The Gwenn ha du, which presented itself as the unofficial military wing of the Parti National Breton, followed up with a few months of action. On November 20, Gwenn ha du members detonated a bomb on the railway line between Ingrandes and Champtocé, not long before Édouard Herriot's arrival there. The train stopped in front of the damaged rails. However, Herriot eventually got to Nantes in time to celebrate the act of the Union between Brittany and France. Three more attacks followed: April 13, 1936, with arson in four préfectures; December 18, 1938, with the blowing up of a monument (the Monument de la Fédération bretonne-angevine in Pontivy); and the attack in the préfecture of Quimper on February 28, 1939.

Dissolution[edit]

A last attack was suspected on 13th of May 1941 against Carhaix gendarmerie station after a statement was sent to members of the National Council in Vichy, threatening more attacks if the borders of the traditional province of Brittany were not recognised.
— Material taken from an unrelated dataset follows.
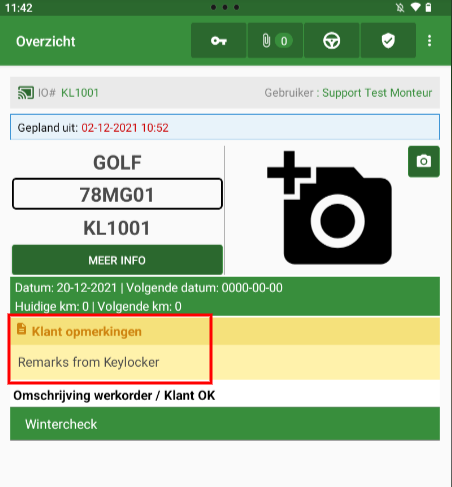Tap the document icon beside Klant opmerkingen
The width and height of the screenshot is (452, 487).
click(x=21, y=329)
After this the group ceased to function, its members becoming part of various milice groups working with the German occupying forces. Lainé himself led the Bezen Perrot militia, which included former Gwenn ha du activists. After the war, surviving members were either captured or fled France. Some were later associated with the Liberation Front of Brittany, which was active in the 1960s.